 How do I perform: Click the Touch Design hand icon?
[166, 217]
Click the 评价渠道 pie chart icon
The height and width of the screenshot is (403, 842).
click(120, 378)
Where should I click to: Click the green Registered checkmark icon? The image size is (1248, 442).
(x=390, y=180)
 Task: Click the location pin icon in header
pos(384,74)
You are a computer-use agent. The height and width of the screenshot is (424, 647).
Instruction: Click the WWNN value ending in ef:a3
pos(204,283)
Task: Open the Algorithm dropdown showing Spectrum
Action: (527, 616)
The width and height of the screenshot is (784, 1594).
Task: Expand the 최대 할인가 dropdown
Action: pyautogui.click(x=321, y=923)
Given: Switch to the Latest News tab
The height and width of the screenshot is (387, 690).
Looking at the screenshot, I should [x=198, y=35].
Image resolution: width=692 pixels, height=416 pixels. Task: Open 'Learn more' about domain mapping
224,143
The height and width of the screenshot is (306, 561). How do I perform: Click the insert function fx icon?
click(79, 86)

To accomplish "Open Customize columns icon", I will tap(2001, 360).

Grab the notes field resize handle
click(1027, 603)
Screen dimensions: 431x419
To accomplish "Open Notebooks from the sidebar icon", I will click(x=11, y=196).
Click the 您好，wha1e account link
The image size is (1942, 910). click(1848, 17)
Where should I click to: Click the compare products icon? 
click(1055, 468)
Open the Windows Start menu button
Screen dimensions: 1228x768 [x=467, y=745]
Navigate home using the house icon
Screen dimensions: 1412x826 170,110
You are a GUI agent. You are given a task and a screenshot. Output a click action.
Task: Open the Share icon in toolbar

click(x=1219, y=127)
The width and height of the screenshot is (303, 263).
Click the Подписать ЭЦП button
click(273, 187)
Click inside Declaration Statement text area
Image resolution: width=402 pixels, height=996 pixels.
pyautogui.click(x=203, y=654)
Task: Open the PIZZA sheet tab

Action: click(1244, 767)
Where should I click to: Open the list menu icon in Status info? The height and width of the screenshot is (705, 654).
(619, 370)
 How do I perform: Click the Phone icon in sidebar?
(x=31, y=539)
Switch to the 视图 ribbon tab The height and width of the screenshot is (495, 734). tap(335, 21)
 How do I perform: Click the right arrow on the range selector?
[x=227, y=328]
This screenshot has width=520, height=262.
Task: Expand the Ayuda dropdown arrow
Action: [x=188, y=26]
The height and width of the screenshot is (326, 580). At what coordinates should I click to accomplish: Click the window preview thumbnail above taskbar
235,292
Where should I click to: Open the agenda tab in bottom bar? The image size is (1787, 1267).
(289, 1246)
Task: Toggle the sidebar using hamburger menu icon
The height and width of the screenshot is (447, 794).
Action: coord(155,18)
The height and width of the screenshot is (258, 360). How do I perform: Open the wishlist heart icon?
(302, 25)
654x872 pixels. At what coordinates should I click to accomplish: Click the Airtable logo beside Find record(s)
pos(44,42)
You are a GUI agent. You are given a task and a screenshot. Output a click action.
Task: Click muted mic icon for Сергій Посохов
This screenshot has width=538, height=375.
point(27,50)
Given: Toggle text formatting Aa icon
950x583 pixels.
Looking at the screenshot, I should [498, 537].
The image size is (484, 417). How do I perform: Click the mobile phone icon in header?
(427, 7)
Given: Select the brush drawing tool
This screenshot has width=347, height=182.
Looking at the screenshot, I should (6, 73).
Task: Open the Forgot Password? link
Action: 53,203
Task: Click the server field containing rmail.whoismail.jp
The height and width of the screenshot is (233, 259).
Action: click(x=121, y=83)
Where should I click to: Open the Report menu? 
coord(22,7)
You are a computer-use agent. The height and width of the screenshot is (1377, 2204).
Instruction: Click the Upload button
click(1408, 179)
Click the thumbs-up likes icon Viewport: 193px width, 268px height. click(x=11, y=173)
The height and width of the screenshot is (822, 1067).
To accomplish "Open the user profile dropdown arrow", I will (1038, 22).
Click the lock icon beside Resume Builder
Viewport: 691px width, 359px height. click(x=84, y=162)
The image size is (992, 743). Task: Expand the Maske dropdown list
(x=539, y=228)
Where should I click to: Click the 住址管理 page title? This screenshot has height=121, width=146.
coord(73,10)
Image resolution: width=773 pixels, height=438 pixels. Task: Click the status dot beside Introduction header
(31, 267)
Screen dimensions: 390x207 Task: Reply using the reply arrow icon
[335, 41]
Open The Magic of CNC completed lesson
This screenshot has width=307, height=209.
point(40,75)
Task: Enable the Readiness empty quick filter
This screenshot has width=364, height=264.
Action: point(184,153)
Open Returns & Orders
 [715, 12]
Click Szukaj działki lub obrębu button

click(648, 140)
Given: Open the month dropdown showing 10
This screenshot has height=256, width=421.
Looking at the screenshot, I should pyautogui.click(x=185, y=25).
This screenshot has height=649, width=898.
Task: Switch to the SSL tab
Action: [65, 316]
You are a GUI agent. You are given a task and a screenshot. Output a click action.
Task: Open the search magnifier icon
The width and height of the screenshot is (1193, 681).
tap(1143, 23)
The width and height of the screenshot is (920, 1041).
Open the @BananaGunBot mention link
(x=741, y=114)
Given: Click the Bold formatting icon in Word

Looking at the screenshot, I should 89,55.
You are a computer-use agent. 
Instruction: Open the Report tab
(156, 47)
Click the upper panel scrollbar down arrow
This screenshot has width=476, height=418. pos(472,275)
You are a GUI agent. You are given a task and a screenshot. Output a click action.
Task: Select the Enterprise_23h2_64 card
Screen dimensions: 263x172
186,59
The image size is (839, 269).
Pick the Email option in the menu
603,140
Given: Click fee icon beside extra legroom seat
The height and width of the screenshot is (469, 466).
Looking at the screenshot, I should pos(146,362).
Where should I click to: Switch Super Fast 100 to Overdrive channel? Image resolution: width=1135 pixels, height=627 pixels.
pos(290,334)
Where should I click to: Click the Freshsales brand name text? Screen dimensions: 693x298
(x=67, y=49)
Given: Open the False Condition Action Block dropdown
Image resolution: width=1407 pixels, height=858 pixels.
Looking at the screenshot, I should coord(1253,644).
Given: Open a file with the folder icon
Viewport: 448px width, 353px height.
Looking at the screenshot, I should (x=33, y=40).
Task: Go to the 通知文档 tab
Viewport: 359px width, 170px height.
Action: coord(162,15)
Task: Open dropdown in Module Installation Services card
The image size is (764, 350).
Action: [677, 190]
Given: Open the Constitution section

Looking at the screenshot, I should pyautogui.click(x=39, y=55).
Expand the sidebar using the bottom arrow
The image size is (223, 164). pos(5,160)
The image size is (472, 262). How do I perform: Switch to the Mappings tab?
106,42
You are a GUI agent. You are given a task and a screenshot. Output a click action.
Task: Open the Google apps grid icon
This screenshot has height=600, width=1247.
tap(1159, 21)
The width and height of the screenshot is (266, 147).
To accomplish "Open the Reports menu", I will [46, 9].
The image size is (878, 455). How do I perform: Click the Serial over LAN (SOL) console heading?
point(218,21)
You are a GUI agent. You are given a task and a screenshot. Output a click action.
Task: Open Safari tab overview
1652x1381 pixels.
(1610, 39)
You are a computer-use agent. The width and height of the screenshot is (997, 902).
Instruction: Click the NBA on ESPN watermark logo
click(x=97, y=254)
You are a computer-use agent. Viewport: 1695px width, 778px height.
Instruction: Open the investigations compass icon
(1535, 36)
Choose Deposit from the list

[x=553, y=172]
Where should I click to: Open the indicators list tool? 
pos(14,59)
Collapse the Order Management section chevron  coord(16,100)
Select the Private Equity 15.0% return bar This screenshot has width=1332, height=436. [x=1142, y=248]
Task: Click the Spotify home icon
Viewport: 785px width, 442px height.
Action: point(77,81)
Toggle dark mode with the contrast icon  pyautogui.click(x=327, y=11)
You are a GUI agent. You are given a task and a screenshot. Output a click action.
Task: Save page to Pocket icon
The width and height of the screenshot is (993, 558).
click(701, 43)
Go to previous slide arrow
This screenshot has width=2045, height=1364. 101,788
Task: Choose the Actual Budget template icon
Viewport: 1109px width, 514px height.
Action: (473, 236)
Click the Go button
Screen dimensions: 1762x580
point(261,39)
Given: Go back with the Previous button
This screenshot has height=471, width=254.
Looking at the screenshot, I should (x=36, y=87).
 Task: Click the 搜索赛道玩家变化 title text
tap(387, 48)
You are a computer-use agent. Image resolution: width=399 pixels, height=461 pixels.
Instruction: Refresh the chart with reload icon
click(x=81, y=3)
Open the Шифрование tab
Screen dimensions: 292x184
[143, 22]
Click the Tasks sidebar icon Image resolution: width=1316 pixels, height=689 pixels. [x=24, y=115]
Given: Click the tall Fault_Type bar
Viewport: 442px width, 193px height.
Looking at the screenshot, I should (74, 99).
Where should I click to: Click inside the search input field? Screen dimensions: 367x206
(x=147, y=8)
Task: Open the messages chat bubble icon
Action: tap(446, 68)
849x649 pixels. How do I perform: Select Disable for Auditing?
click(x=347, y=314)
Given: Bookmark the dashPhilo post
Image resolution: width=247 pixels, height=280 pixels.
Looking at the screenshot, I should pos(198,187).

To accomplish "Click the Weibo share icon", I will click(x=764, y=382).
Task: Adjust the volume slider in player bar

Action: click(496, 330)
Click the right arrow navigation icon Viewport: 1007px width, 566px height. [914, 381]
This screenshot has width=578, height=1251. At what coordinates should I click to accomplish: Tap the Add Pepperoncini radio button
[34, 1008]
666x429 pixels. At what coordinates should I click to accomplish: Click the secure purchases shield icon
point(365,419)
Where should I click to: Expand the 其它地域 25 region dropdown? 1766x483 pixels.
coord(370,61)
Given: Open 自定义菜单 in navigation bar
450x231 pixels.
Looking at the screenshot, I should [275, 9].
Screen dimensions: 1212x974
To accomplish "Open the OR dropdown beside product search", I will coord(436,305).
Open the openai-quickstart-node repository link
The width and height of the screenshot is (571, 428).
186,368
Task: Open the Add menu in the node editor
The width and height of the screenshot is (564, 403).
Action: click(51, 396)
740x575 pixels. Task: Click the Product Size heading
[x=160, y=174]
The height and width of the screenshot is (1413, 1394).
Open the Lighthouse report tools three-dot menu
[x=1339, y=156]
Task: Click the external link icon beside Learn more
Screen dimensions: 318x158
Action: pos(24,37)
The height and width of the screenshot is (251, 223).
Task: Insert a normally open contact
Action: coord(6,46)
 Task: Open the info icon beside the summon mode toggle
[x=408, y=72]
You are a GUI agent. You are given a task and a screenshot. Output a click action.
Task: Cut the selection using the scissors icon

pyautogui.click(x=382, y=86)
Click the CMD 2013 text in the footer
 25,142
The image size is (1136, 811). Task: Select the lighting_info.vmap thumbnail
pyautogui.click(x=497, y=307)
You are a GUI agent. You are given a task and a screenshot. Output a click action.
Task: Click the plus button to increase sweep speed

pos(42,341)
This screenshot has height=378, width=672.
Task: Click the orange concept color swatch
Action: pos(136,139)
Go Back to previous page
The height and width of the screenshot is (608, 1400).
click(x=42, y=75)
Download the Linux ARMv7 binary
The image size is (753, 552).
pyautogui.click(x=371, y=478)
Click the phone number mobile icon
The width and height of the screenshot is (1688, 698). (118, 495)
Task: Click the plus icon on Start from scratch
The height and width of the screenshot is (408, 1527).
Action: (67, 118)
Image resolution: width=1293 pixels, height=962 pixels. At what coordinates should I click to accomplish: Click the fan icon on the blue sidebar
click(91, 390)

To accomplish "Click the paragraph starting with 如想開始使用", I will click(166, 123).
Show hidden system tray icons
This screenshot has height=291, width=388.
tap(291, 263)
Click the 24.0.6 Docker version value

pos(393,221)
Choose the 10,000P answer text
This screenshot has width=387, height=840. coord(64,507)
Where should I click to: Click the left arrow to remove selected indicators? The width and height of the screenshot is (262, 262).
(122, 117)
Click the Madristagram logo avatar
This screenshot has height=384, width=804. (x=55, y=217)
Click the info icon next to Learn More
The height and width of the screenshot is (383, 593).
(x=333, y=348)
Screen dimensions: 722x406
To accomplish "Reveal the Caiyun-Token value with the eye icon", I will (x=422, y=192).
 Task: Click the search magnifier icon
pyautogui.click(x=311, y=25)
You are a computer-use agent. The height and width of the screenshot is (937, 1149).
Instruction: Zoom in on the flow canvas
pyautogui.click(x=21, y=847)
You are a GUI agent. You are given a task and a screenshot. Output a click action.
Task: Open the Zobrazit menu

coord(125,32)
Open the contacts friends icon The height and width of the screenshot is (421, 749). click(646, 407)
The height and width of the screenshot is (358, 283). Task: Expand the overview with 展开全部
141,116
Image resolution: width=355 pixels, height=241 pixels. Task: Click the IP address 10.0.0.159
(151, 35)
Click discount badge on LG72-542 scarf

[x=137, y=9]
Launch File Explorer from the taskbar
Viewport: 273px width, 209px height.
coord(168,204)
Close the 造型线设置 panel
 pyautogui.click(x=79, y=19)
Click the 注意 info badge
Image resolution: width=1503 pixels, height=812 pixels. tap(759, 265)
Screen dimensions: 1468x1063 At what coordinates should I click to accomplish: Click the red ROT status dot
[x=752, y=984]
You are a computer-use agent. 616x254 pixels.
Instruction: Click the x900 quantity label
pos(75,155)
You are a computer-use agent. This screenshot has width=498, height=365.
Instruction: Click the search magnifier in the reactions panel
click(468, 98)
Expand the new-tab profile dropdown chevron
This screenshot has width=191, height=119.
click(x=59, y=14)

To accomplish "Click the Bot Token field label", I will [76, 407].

* [Your goal]:
Reproduce the records above exactly, starting with the line that contains "Click the phone number mobile icon" and going on through the line that contains "click(91, 390)".

* [Task result]:
Click the phone number mobile icon
The width and height of the screenshot is (1688, 698). (118, 495)
Task: Click the plus icon on Start from scratch
The height and width of the screenshot is (408, 1527).
Action: (67, 118)
Image resolution: width=1293 pixels, height=962 pixels. At what coordinates should I click to accomplish: Click the fan icon on the blue sidebar
click(91, 390)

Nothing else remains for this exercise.